Prince Harry Was "Incensed" Courtiers Stopped Him from Meeting the Queen to Discuss Official Royal Exit

Welp, there’s a ton of new info about Prince Harry and Meghan Markle’s bombshell decision to step away from senior royal duties and move to California. According to Valentine Low’s book Courtiers: The Hidden Power Behind the Crown, excerpted in The Times, Harry hoped to have a meeting with his grandmother Queen Elizabeth in December 2019 to discuss his plans.

Valentine writes that “Harry sent an email to his father, saying that they were unhappy. The current set-up was not working for them, and they wanted to go and live in North America. Harry seemed to be under the impression that they could just sort it out by email before he and Meghan got back to London on January 6.”

Instead, Harry was told that there would need to be a “family conversation” and that everyone was busy until January 29—causing him to feel they weren’t being “taken seriously.” As a result, he reportedly tried to see his grandmother, but was told she wasn’t available. Valentine reports that “Harry was incensed” and felt courtiers were preventing him from meeting with the Queen, while a source said “There was a danger that a private conversation could be interpreted very differently by two people.”

Apparently, Harry considered dropping in on his grandmother “unannounced,” but instead he and Meghan revealed their plans to step down on January 8 after feeling “cornered, misunderstood and deeply unhappy.”

In the meetings that followed, multiple scenarios were presented—most of which involved Harry and Meghan remaining working royals in some capacity, but having more time off. However, Valentine writes that the palace wanted it clear Harry and Meghan “should not act or take decisions in order to gain financial or other material benefits for themselves, their family, or their friends.”

A palace insider said the way their departure was handled by the palace was “incompetent beyond belief,” and alleged that Meghan in particular discovered “there were so many rules that were so ridiculous that she couldn’t even do the things that she could do as a private individual, which is tough . . . It just required the decision-makers to sit around a table and say, ‘OK, what are we going to do about this?
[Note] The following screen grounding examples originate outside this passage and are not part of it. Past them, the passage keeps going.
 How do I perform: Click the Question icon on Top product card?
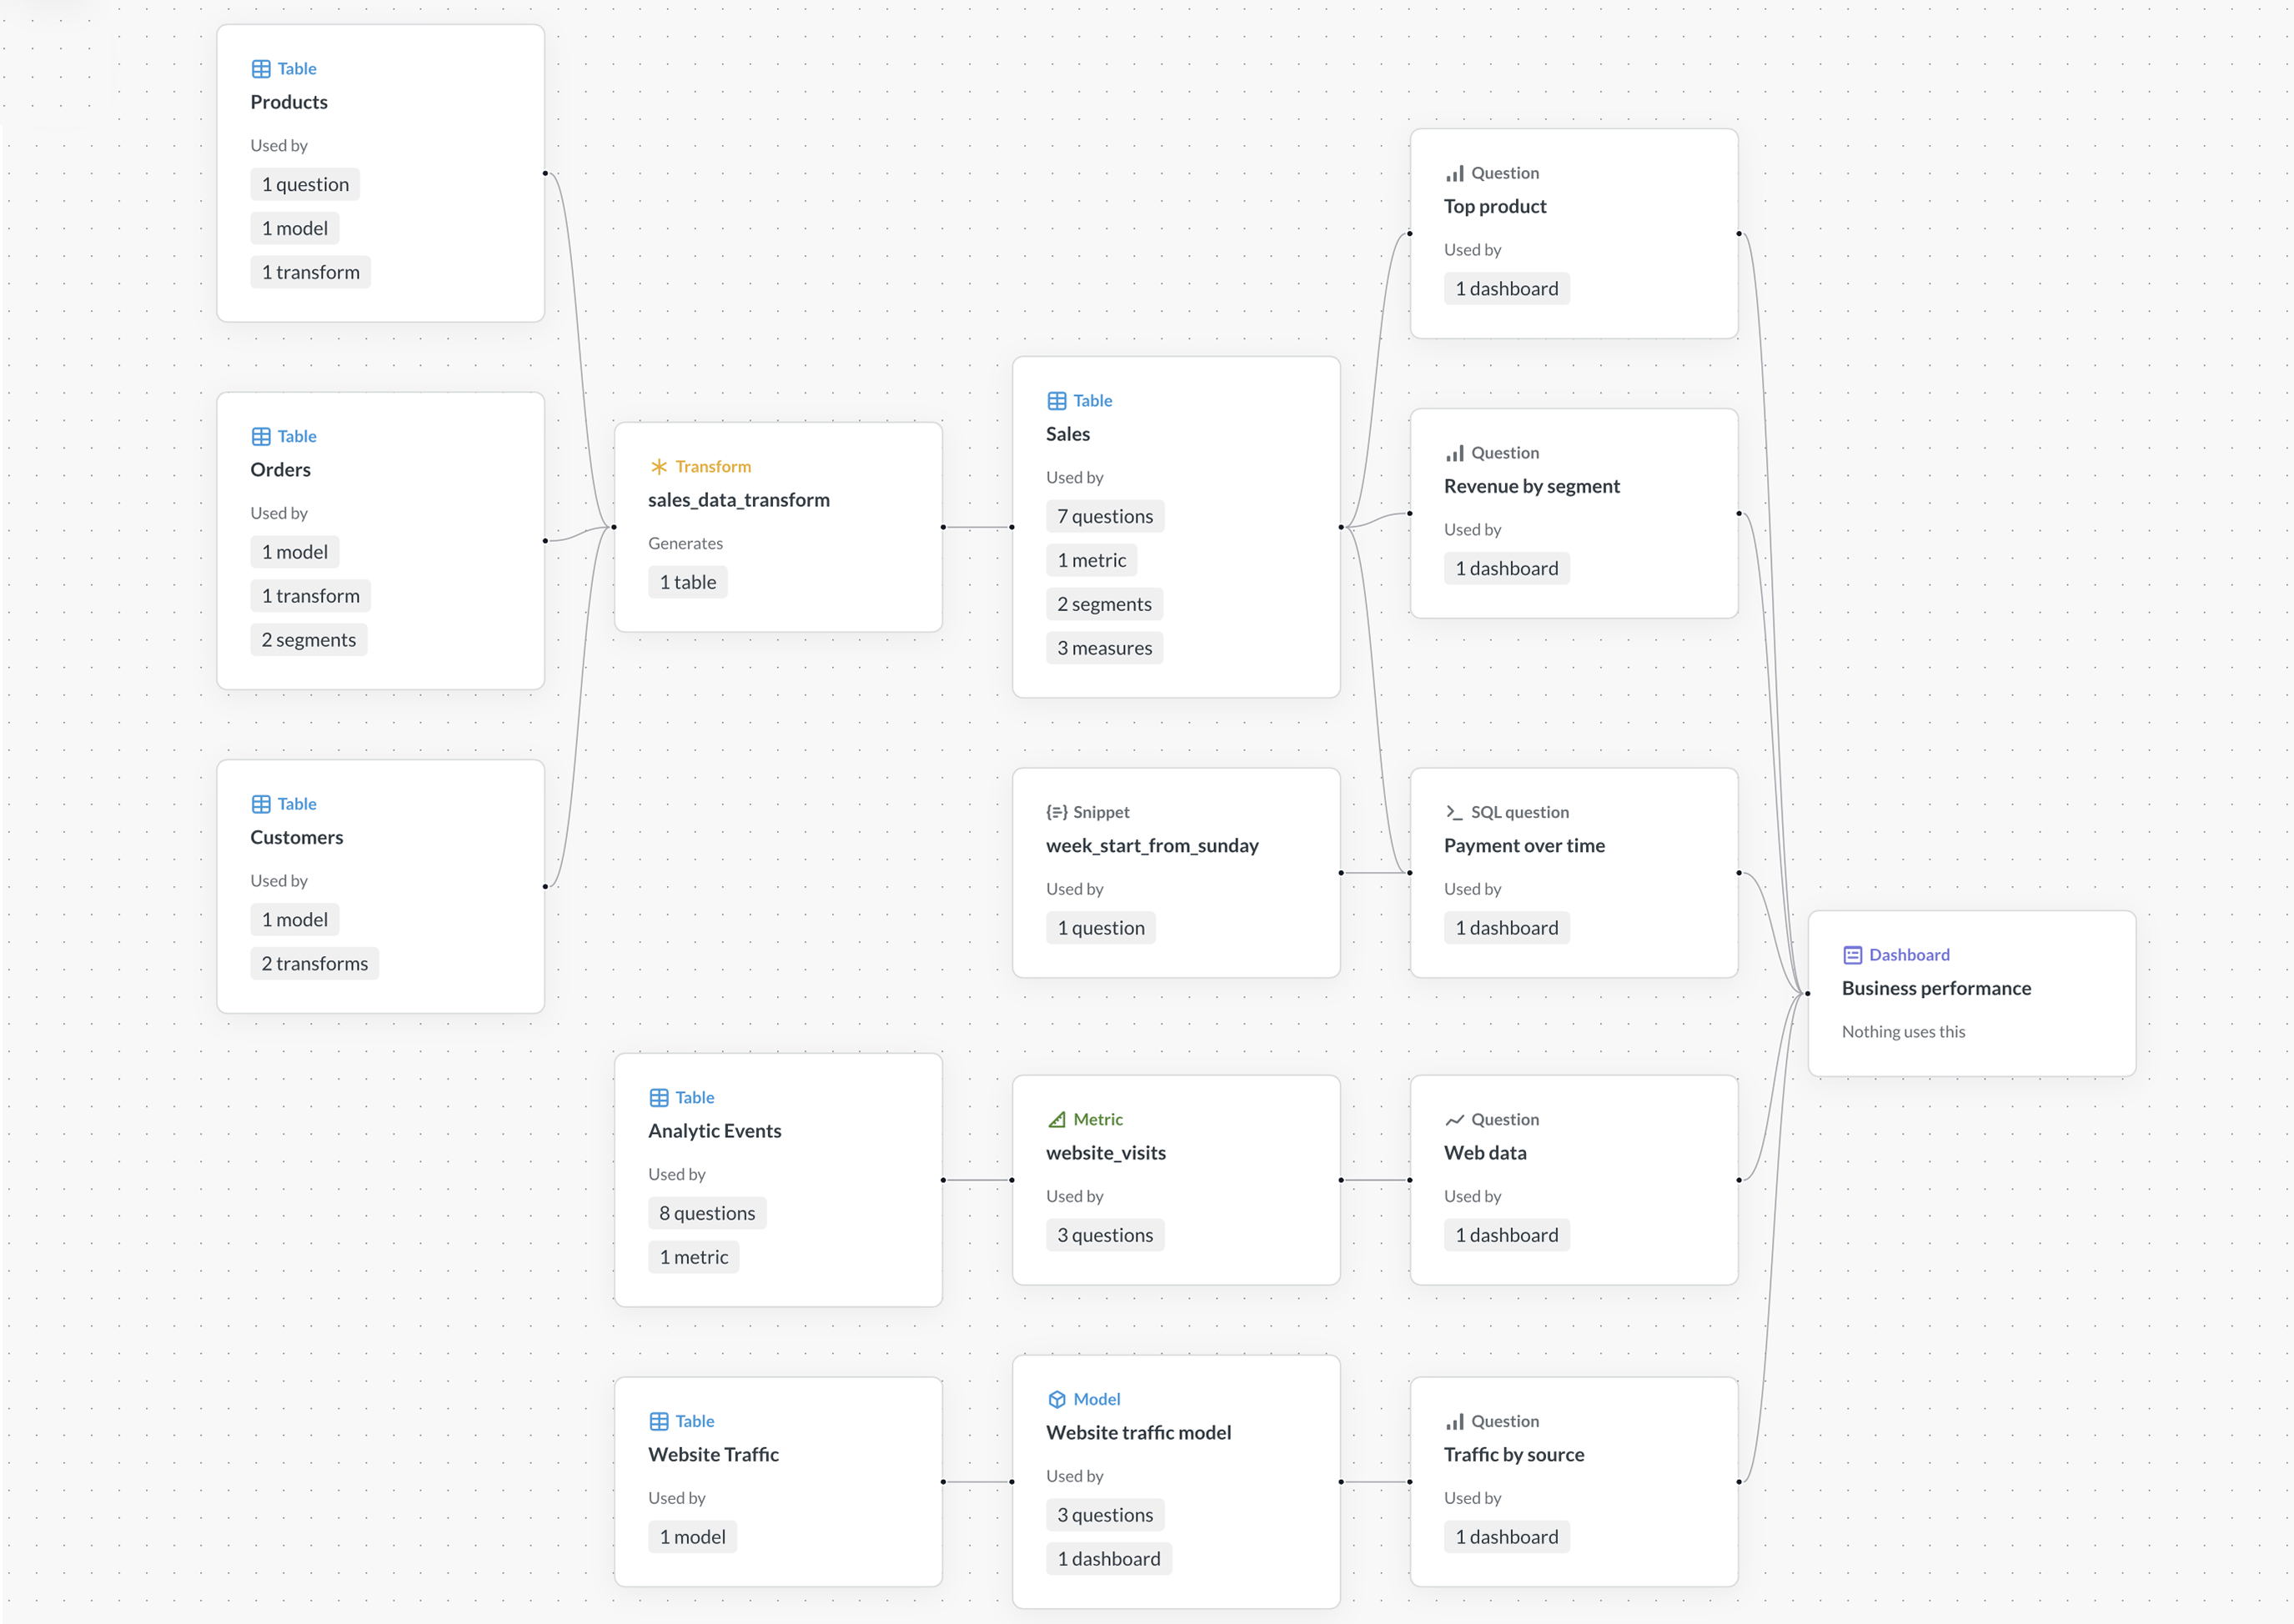pyautogui.click(x=1455, y=172)
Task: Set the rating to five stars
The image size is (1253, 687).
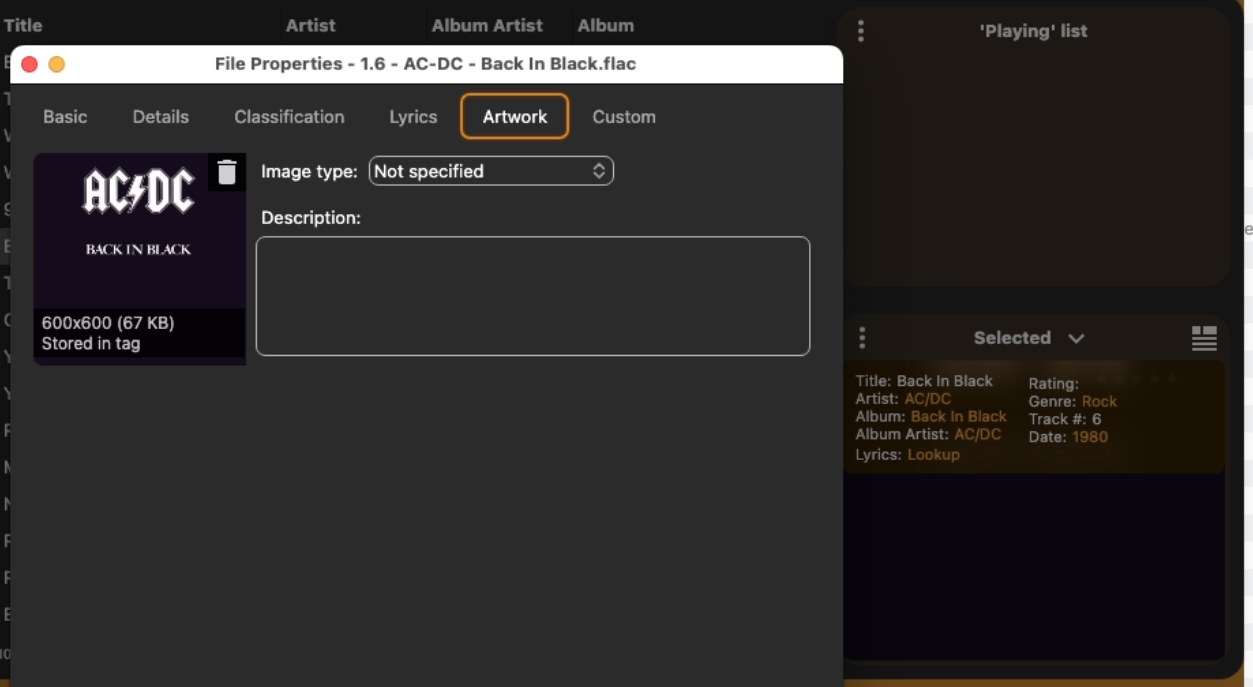Action: 1173,380
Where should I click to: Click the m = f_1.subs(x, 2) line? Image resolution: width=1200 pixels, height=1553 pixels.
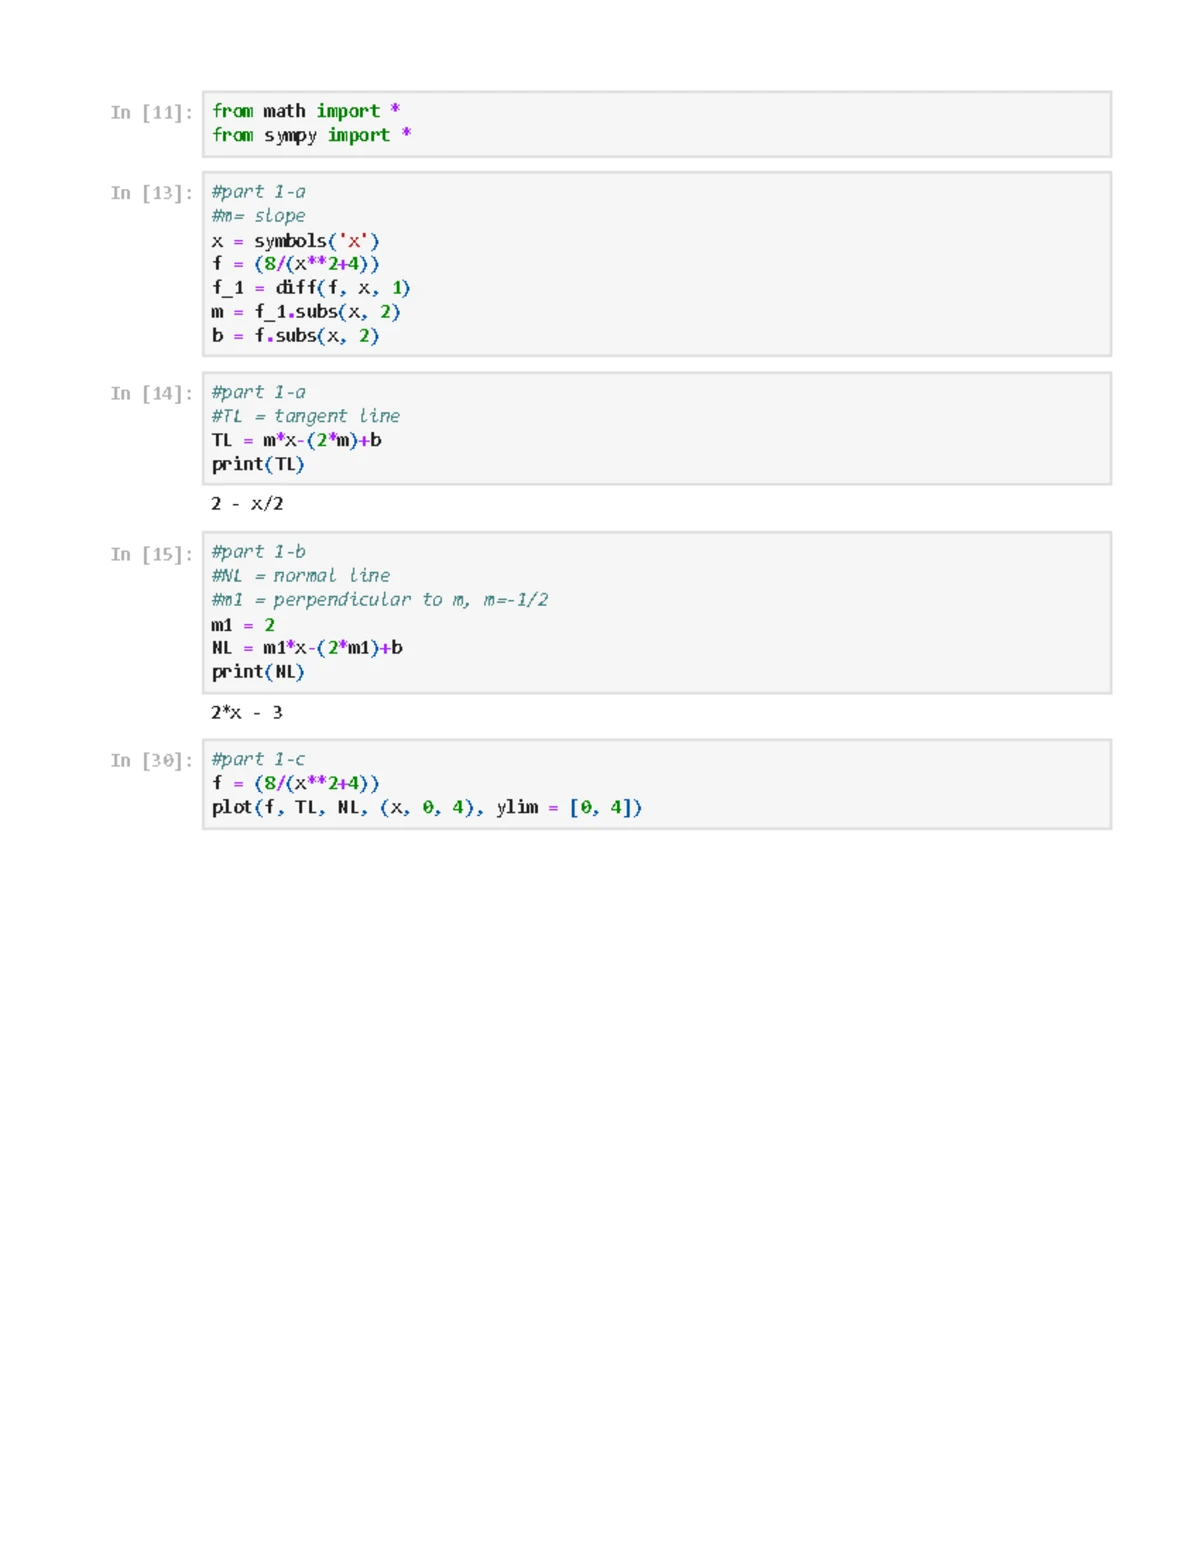coord(305,312)
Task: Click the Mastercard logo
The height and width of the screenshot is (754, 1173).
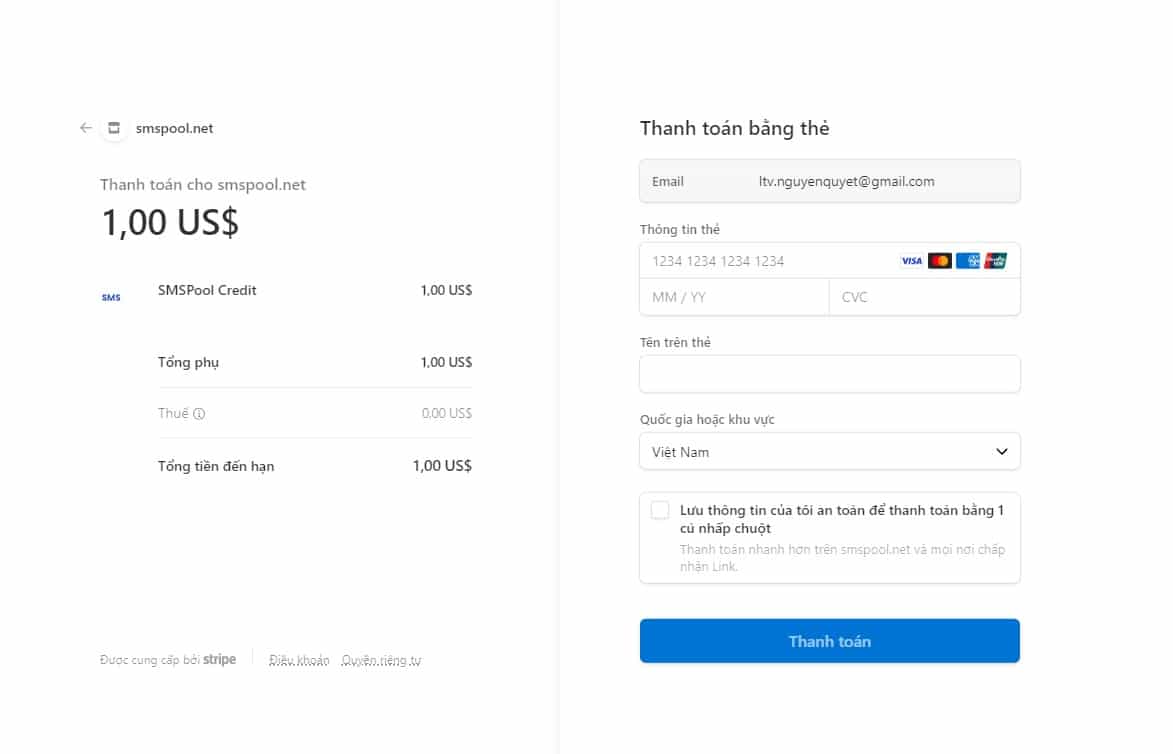Action: click(940, 261)
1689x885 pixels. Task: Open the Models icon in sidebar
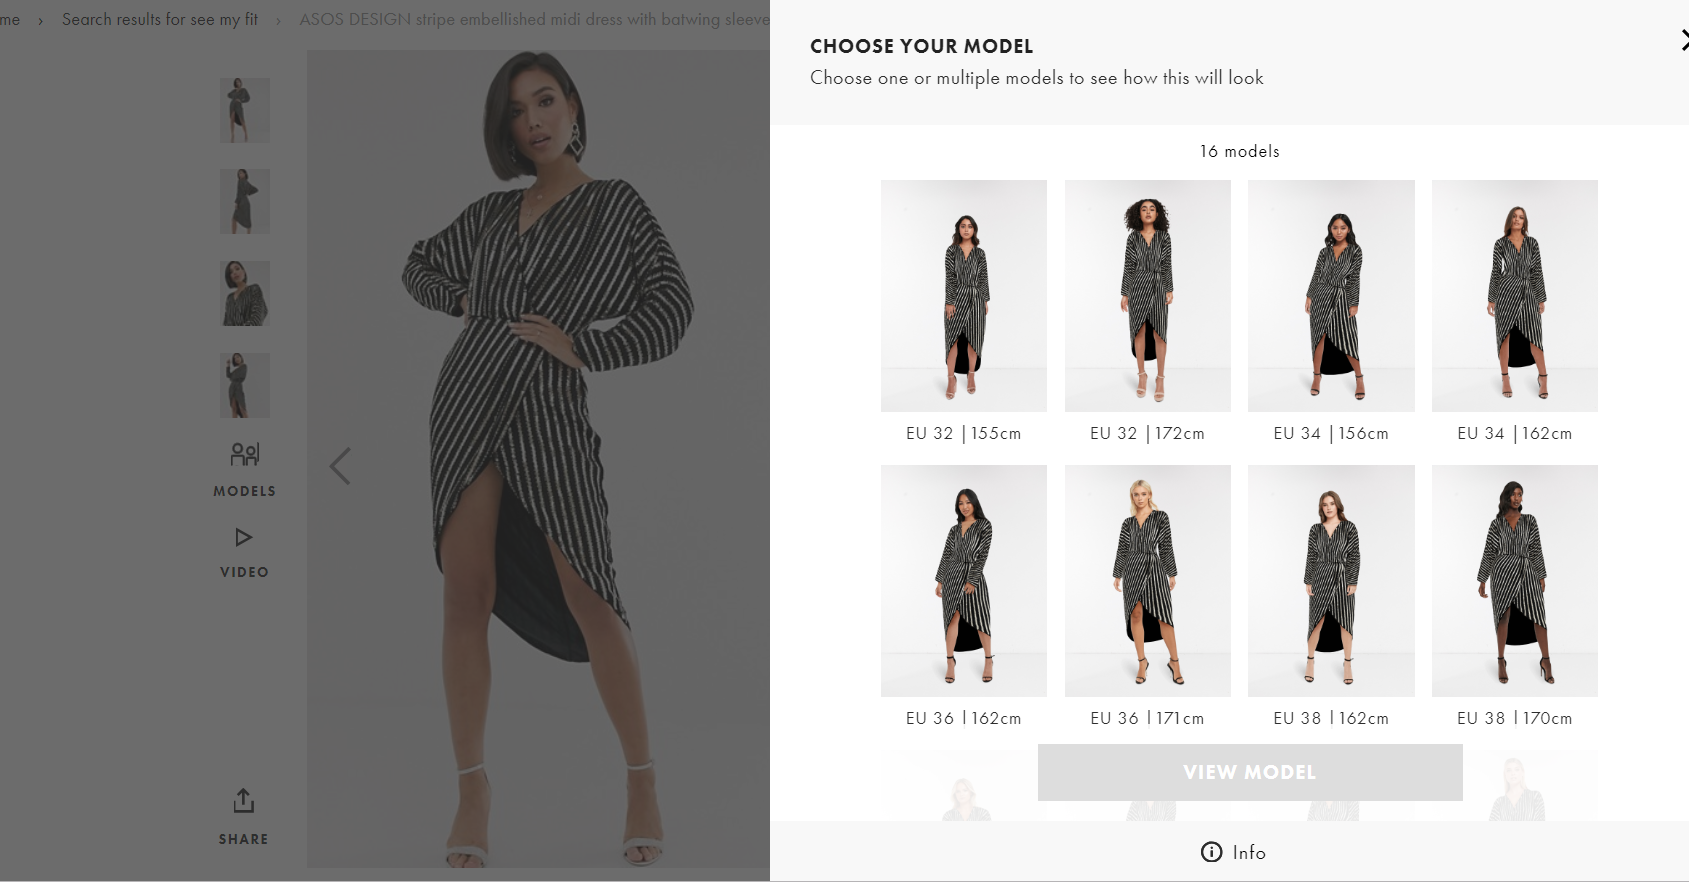click(245, 455)
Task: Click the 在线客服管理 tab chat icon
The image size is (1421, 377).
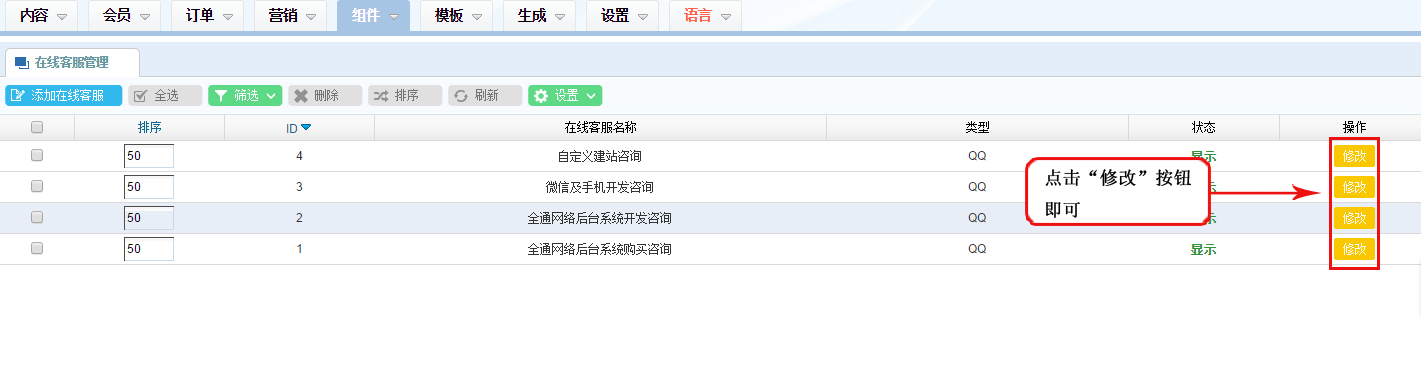Action: [x=22, y=63]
What do you need to feel better? And what can we give?’”

Another insider noted that, ultimately, exiting the Firm was very much the correct choice for Harry as well as Meghan: “There is a part of me that thinks Meghan did Harry the greatest kindness anyone could do to him, which was to take him out of the royal family, because he was just desperately unhappy in the last couple of years in his working life. We knew he was unhappy, but we didn’t really know what the solution would be. She came along and found the solution.”